He simply had to ascend the steps and take hold of the brightly finished copper door handle, but Egert stood, unable to take even a step. The building oppressed him with its grandeur: there, beyond the door, secrets were hidden; there, the “archmage” awaited Egert, and who knew what the forthcoming meeting might have in store for this miserable vagabond. The gossip that all students were castrated for the glory of knowledge suddenly came to mind; it seemed to the dazed Egert that the iron snake was looking at him keenly and wickedly, and that the monkey was grinning obscenely.
Covered in clammy sweat, Egert was still standing in the same place when a new, even more disquieting feeling compelled him to shiver and raise his head.

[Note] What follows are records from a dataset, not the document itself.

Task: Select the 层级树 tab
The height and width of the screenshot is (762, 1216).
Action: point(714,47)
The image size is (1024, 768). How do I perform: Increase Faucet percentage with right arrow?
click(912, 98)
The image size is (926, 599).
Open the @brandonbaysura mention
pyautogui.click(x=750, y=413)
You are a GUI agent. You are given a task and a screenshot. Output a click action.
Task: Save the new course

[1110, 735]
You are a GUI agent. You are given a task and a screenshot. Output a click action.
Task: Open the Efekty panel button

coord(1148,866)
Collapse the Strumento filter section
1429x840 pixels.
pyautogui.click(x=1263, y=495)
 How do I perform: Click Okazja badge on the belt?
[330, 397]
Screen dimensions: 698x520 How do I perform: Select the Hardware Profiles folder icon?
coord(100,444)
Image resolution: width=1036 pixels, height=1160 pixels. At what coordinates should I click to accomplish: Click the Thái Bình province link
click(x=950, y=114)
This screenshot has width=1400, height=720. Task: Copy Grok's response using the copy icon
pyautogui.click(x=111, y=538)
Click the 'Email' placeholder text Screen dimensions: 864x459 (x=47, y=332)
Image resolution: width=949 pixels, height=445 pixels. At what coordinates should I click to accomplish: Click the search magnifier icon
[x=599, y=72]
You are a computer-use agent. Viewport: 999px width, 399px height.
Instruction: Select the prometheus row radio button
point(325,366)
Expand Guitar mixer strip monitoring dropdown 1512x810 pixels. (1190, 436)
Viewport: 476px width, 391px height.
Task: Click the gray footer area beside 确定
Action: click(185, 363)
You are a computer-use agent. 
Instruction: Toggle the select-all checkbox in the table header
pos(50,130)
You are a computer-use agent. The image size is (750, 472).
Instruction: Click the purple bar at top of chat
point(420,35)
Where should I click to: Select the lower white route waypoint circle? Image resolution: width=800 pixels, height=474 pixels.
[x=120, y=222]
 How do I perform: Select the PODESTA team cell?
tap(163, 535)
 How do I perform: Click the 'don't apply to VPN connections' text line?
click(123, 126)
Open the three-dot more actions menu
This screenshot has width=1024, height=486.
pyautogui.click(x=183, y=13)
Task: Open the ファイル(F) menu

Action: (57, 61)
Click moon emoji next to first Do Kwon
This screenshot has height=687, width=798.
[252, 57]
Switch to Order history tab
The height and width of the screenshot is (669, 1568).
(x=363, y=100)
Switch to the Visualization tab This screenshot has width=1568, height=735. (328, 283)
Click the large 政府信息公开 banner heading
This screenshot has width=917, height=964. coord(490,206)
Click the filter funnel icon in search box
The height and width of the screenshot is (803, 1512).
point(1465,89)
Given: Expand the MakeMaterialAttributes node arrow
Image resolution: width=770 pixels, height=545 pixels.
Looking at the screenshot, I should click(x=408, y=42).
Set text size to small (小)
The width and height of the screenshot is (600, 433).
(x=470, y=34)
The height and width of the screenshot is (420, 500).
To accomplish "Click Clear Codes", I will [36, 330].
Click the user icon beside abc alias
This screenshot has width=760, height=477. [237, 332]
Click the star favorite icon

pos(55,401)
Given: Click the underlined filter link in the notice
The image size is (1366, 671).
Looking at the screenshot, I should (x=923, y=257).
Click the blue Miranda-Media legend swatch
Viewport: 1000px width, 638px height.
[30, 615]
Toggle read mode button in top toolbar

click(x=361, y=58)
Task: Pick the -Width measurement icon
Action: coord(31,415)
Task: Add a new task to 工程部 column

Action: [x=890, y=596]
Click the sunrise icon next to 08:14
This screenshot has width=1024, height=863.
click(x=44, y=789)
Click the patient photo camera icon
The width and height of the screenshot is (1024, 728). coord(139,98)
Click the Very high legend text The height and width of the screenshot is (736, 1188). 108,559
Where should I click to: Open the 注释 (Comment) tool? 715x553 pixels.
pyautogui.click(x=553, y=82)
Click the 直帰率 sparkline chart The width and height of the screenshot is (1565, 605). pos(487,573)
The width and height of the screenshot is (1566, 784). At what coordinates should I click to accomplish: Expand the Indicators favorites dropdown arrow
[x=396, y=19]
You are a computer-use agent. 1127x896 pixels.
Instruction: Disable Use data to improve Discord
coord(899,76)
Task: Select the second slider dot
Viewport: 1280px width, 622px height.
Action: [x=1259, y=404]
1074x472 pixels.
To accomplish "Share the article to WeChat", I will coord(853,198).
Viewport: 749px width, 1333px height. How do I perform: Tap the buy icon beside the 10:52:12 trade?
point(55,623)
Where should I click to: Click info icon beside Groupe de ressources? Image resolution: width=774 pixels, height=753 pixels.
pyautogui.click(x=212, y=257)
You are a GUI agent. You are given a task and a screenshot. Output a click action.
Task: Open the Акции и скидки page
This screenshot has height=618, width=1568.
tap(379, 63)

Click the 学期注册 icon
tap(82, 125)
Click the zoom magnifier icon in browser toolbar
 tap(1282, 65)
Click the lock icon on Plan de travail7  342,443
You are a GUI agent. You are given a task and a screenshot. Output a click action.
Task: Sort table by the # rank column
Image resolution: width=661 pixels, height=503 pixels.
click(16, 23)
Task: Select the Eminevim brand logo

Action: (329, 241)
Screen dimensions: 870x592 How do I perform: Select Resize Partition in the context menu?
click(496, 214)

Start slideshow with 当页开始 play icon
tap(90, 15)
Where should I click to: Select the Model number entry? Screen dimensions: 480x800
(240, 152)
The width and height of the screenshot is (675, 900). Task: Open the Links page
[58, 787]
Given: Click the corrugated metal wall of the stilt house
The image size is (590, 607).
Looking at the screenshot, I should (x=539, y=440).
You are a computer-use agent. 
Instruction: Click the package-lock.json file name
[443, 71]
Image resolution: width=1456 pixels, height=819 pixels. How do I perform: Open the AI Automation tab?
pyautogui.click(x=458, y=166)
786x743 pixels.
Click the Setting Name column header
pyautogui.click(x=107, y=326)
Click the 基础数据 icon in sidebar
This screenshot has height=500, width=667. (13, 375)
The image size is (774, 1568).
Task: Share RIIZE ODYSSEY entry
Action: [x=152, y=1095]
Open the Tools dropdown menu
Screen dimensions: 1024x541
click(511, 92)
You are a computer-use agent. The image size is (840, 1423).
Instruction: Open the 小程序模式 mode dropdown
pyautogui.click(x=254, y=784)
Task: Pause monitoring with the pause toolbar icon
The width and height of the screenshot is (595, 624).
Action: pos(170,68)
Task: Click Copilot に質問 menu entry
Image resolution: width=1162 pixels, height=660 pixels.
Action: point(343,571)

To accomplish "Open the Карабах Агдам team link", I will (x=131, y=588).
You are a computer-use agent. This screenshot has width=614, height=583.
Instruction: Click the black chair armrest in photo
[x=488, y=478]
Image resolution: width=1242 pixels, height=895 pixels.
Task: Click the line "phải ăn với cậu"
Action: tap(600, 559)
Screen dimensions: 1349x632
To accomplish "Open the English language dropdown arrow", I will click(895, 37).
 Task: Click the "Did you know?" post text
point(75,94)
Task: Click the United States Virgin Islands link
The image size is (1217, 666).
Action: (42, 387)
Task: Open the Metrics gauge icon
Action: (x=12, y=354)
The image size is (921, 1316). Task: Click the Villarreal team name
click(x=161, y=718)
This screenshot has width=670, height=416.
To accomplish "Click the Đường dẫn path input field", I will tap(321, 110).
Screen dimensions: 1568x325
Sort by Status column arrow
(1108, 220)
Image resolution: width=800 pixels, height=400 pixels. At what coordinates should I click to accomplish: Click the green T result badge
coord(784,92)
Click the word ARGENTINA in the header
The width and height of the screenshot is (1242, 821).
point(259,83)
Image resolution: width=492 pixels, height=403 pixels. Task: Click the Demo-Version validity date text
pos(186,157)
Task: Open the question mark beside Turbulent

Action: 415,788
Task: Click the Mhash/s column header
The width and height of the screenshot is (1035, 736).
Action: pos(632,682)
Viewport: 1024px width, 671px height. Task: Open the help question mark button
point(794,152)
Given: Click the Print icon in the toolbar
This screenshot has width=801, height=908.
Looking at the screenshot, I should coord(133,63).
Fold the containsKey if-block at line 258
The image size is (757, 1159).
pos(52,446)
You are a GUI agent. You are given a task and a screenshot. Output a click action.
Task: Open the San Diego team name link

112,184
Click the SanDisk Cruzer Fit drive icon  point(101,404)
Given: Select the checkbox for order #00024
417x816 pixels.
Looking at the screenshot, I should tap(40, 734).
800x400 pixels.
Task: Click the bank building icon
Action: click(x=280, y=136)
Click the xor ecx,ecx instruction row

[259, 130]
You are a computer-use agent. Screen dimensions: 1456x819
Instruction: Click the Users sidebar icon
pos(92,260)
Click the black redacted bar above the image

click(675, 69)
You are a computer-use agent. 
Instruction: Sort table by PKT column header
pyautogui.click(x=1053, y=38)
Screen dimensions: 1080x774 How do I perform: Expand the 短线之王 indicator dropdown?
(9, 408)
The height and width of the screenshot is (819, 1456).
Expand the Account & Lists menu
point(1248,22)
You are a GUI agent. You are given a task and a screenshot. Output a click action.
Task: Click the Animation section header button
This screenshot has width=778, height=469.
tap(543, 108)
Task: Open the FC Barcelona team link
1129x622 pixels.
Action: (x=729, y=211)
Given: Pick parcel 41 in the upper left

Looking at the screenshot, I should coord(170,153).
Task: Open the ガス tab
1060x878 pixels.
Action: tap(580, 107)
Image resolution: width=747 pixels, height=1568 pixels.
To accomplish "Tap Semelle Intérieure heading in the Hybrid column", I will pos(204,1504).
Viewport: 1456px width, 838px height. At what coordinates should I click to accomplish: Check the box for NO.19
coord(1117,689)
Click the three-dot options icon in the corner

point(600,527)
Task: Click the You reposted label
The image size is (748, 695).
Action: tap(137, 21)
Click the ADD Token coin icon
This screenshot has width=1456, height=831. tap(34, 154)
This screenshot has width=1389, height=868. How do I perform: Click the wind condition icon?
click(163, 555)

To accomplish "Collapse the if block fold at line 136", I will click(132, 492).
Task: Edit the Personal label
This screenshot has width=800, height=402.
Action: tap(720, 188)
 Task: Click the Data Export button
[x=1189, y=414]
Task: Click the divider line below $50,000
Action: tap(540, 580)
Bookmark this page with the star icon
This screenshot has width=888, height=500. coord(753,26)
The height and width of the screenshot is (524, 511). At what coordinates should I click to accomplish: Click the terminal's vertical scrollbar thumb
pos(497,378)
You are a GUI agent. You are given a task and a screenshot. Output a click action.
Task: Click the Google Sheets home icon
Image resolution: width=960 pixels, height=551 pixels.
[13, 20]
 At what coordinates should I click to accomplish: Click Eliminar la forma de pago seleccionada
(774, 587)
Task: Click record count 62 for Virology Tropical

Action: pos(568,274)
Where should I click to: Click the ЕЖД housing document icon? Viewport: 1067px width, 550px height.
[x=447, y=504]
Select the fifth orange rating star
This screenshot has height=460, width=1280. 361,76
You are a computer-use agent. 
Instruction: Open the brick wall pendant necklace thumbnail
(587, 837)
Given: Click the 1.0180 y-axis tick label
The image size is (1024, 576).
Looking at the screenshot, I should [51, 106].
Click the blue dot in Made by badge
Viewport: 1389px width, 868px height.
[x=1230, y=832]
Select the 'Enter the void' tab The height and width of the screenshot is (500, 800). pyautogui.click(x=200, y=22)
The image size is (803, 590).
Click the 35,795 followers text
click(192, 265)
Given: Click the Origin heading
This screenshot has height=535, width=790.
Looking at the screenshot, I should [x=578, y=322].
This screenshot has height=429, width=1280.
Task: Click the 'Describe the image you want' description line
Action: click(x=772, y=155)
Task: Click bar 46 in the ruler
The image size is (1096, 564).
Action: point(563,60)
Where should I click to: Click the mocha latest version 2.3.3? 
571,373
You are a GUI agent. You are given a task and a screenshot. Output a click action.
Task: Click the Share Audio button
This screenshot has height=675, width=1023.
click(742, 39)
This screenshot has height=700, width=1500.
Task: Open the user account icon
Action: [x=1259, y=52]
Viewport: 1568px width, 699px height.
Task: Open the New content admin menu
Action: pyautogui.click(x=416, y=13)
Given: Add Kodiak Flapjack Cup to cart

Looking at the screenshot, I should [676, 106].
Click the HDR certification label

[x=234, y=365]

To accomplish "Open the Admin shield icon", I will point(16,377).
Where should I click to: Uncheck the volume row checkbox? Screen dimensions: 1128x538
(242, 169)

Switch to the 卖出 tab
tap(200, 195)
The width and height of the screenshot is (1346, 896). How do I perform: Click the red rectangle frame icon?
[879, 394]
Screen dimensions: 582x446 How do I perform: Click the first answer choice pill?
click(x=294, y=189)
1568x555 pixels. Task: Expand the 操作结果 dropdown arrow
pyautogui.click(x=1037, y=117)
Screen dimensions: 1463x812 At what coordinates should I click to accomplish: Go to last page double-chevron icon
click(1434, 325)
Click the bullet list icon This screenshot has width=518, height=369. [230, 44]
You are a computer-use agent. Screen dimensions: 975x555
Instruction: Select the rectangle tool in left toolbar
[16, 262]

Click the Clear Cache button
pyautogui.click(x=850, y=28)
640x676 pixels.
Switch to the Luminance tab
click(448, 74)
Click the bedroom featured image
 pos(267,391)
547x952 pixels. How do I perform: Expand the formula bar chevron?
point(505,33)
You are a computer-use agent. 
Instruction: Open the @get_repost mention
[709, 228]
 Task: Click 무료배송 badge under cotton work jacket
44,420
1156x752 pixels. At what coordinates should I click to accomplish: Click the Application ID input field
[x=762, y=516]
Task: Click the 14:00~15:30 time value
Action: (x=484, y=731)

A pale, dark-haired woman was steadily and intently staring down at Egert from a high, wide window.
* * *
“What is this?”
The fat-cheeked student turned even more pale: “This … I brought it for you. That’s what you … requested.”
“I requested the books, my friend.”
It was dark in the room, and only one bright spot—a ray of sunlight from the sole narrow window—was on the table. A heap of paper wrapped by a ribbon lay on the table under the sun’s ray, and dust specks were flying above the yellow pages.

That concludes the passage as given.